Please keep pictures out and return the lines below exactly, from the one holding "How do I perform: Toggle" through the last, both included.

[Stored records]
------------------------------------------------
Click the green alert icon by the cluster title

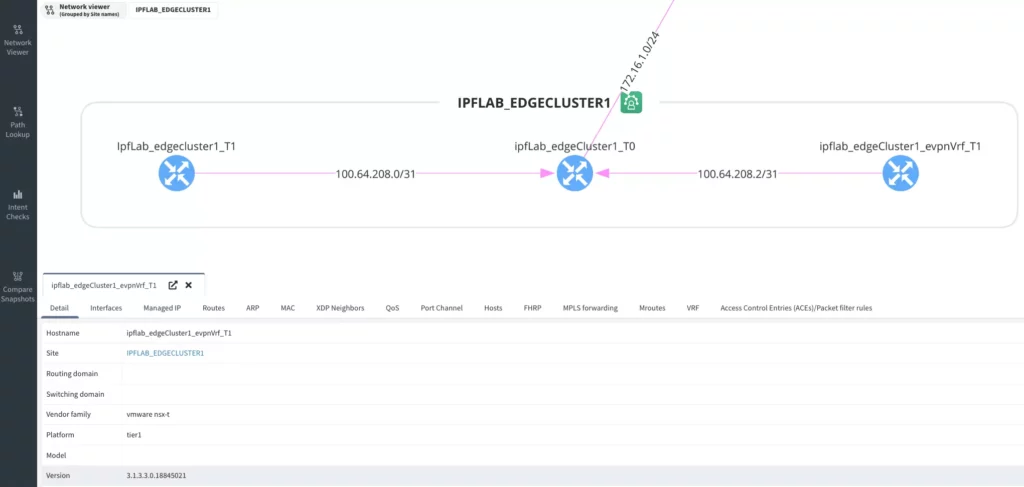[x=632, y=102]
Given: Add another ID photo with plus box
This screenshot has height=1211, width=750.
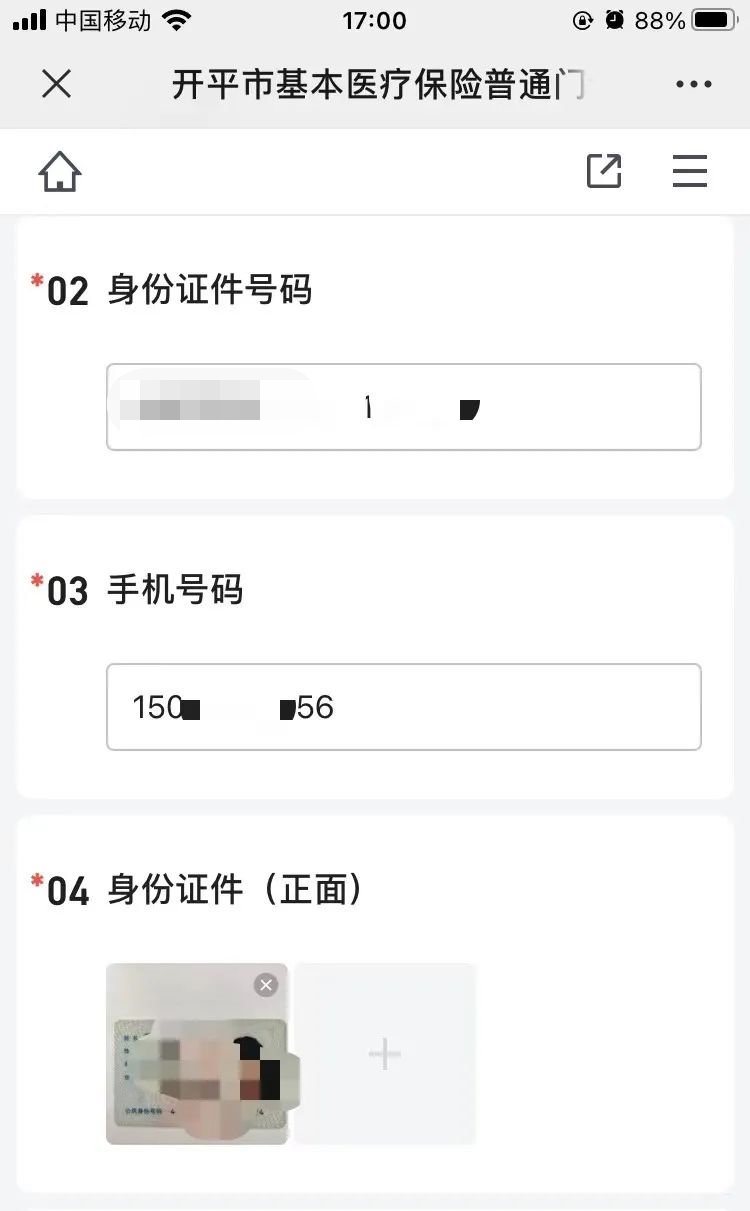Looking at the screenshot, I should point(385,1054).
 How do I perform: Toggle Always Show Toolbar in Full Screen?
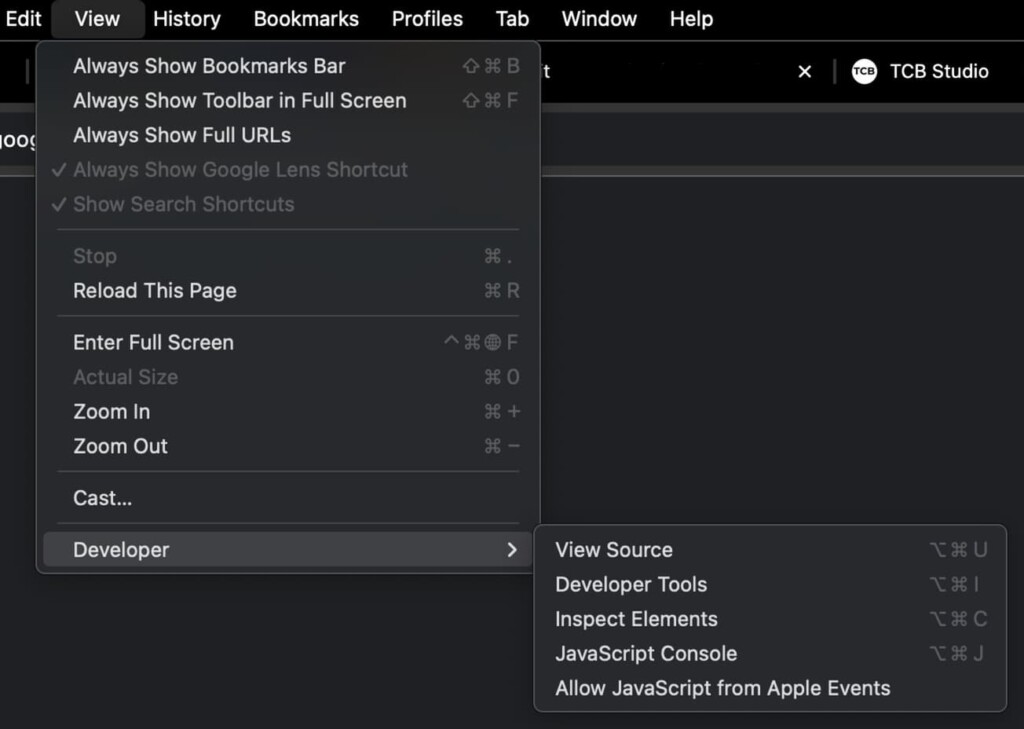tap(239, 100)
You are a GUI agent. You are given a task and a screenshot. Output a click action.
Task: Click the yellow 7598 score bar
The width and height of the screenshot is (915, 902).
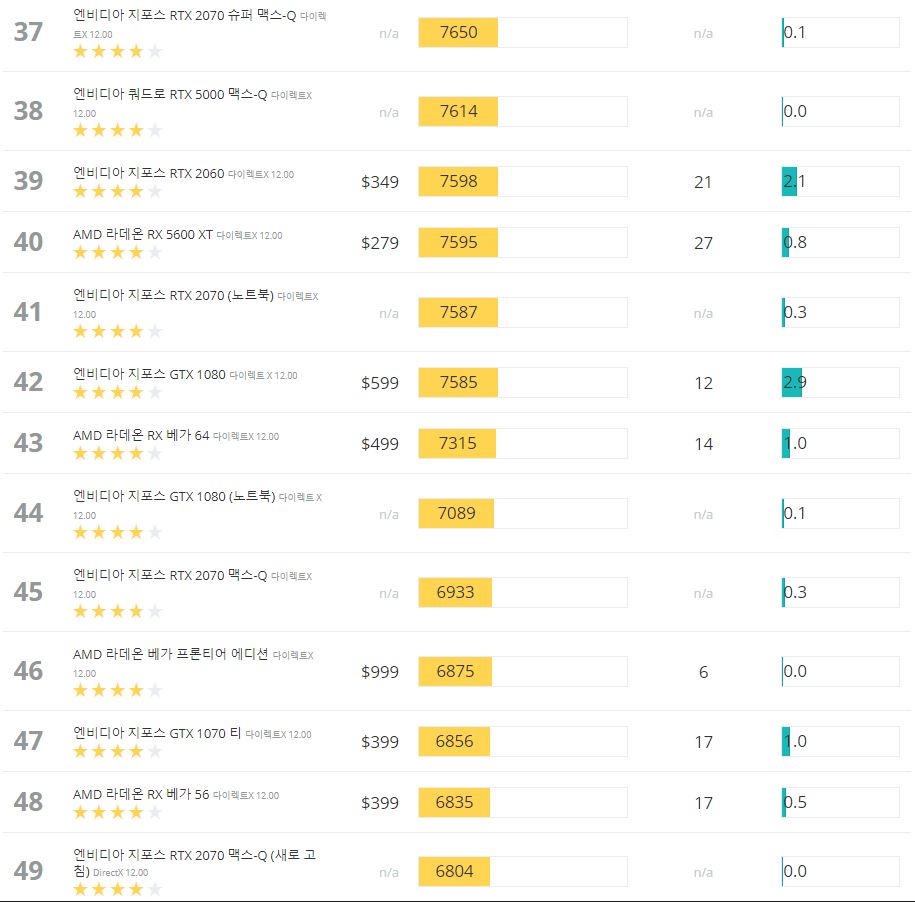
------------------------------------------------
▶ _Response_
 How do I perform: Toggle Always Show Toolbar in Full Screen?
tap(239, 100)
You are a GUI agent. You are given a task and a screenshot. Output a click action.
Task: Click the yellow 7598 score bar
The width and height of the screenshot is (915, 902).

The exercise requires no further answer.